= Station house officer =

Officer in charge of a police station in India and Pakistan

Insignia of Sub-inspector and Inspector
(L to R)

A station house officer (SHO) is the officer in charge of a police station in India and Pakistan. The Station House Officer (SHO) is a police officer of such rank as may be fixed by the government who is entrusted with the overall supervision of the functions of each police station and that officer shall be the officer in charge of the police station. The SHO holds the rank of inspector or sub-inspector. A station house officer is not a rank, but rather a post or designation. In India, the law permits a station house officer to conduct the investigation of crimes.

As of 1 January 2022, there are a total of 16,955 sanctioned police stations in India. Some police stations in India have Police Inspector as Station House Officer with two or more Sub Inspectors assisting him in Law & Order and Crime control and detection.

- Officer-in-charge (OC)
In some states in India, the SHO is also called the Officer-in-charge (OC), mostly in rural areas where a police station is headed by a Sub-inspector of police.

- Inspector-in-charge (IC)

Insignia of Inspector-in-Charge in West Bengal Police.

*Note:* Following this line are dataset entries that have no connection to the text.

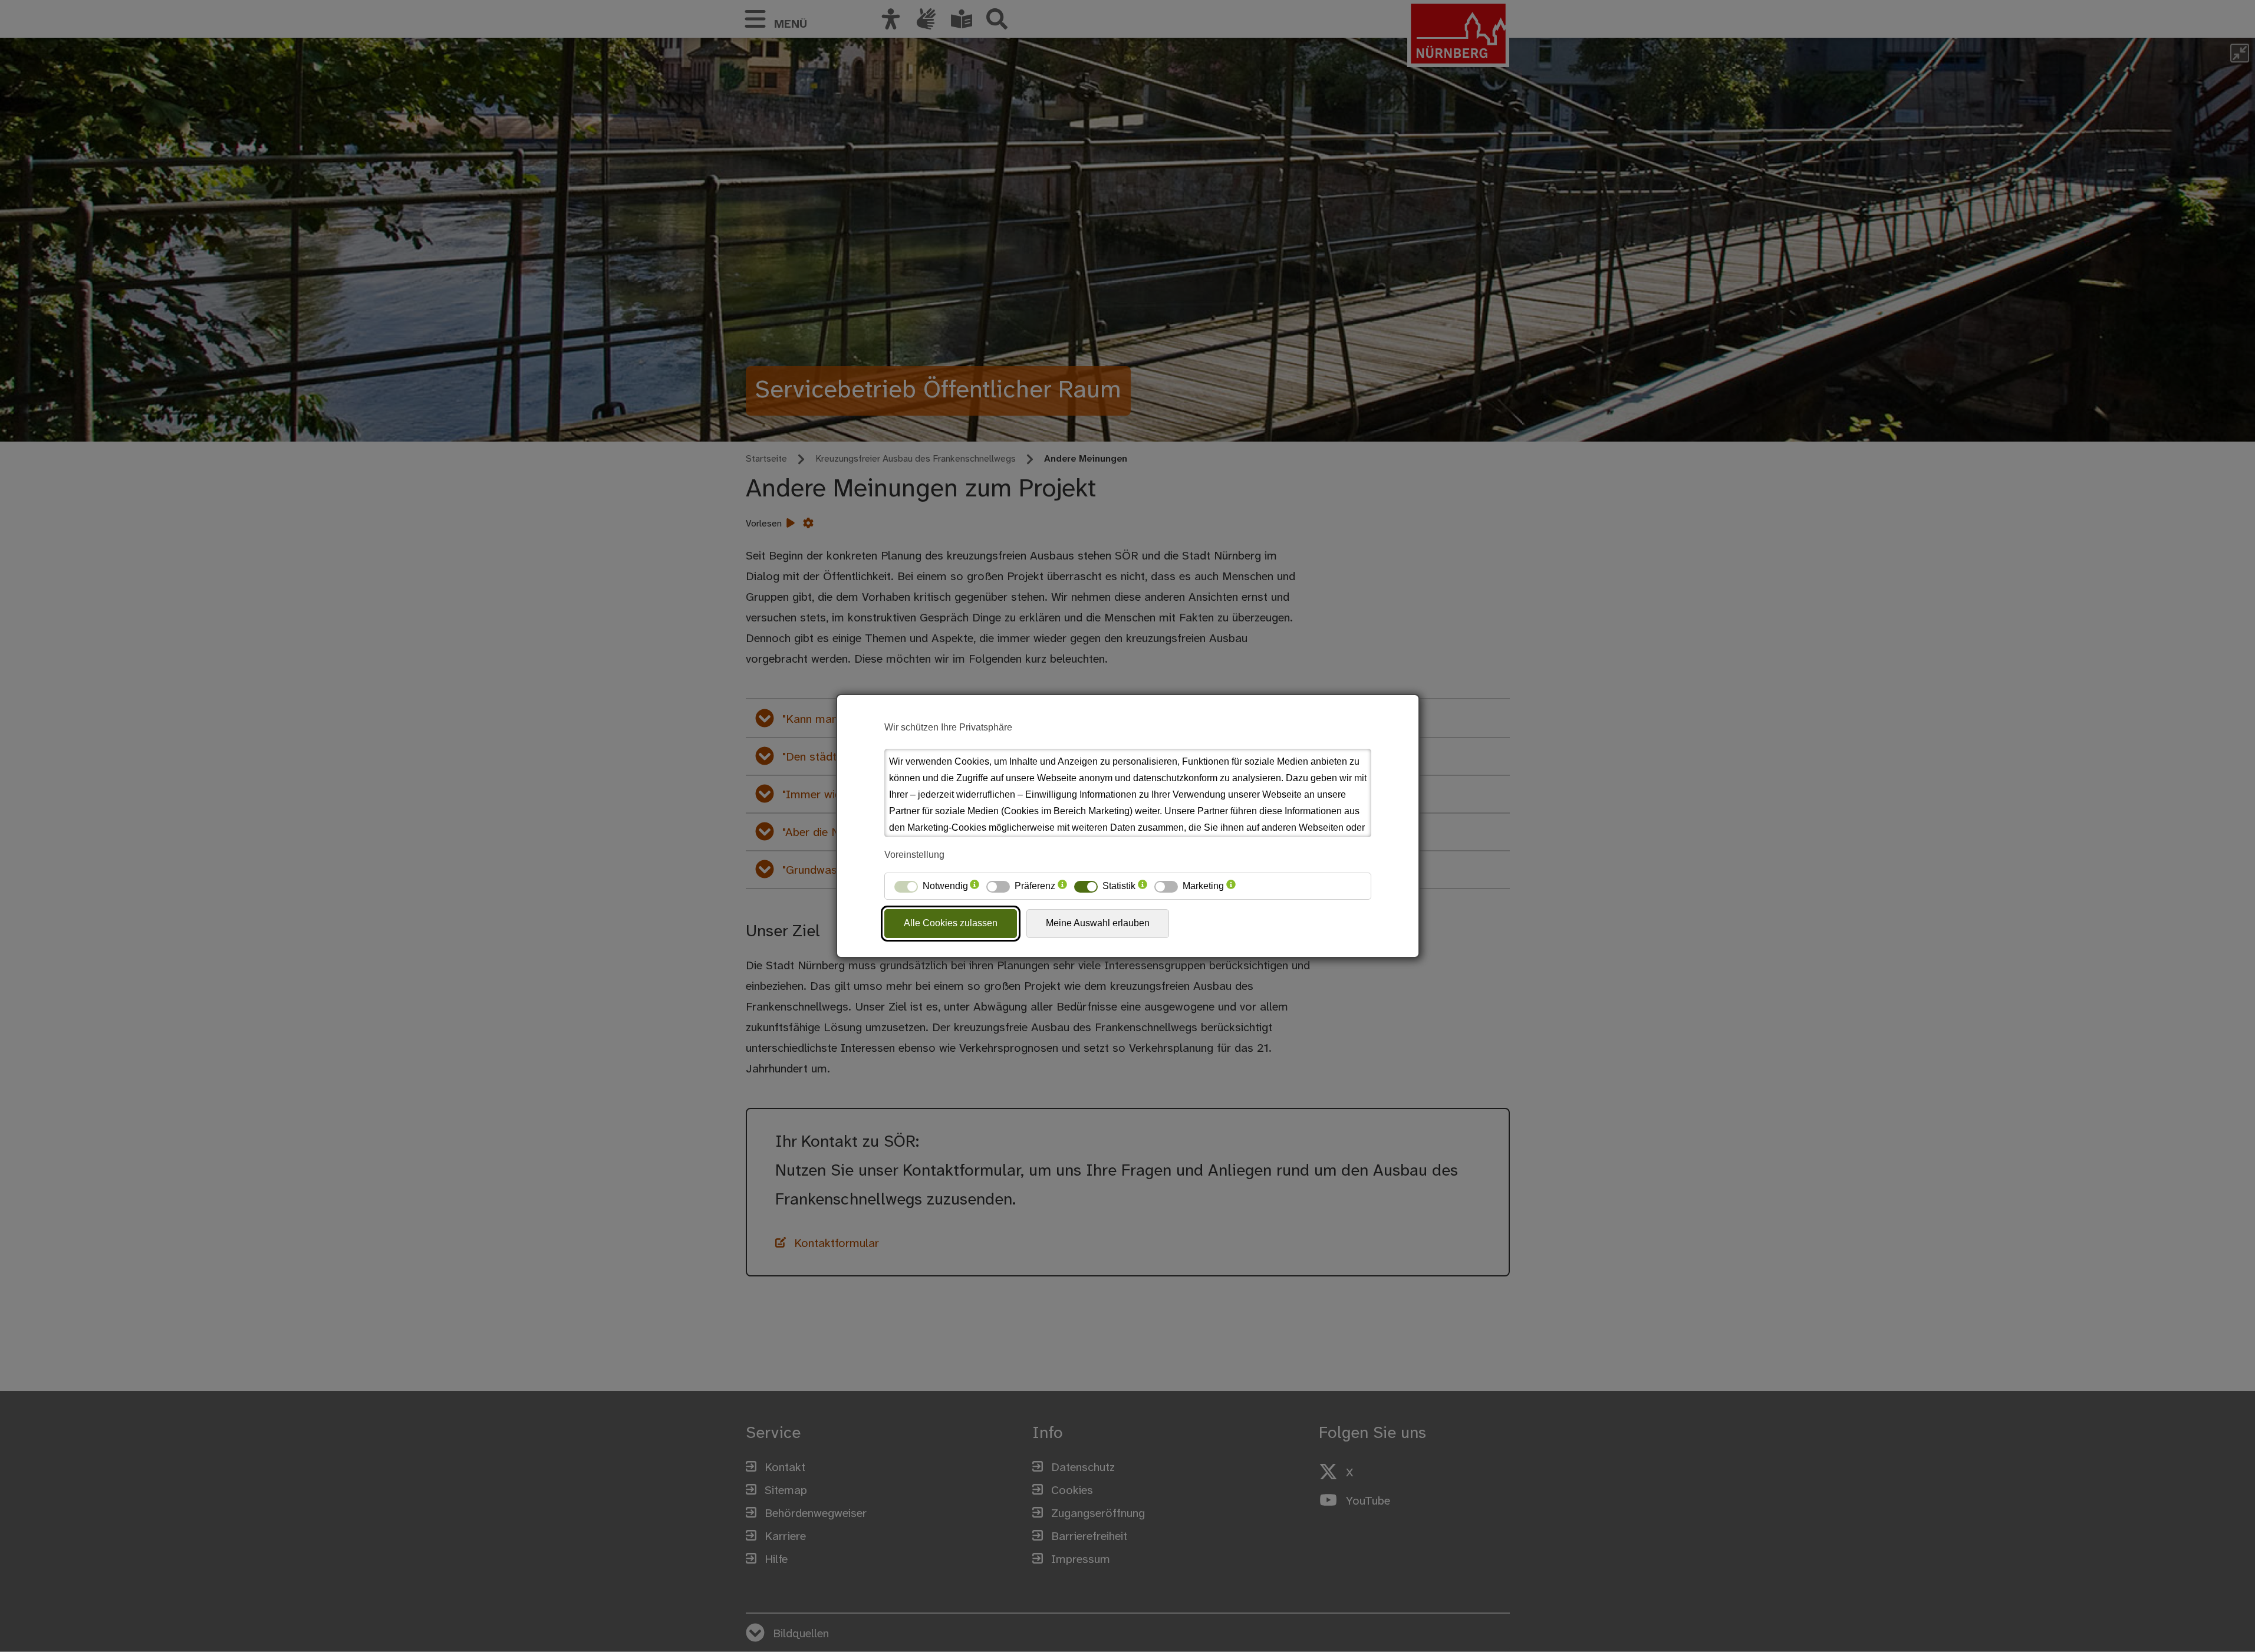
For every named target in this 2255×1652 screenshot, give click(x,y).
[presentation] (974, 886)
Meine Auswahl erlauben (1098, 923)
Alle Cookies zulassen (951, 923)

In West Bengal, mostly in urban or semi-urban areas, where a police station is headed by an inspector, is called the Inspector-in-charge (IC)

==Functions==
The Station House Officer:
- shall maintain law and order within the respective jurisdiction of each police station
- is responsible for the prevention and detection of crimes within the jurisdiction of the police station
- shall ensure timely completion of investigation and submission of Final Report before the Hon’ble Court
- is responsible for the proper functioning and supervision of subordinate police officers of the police station.
- Also to assist District/Local government administration in the case of natural or man made disaster.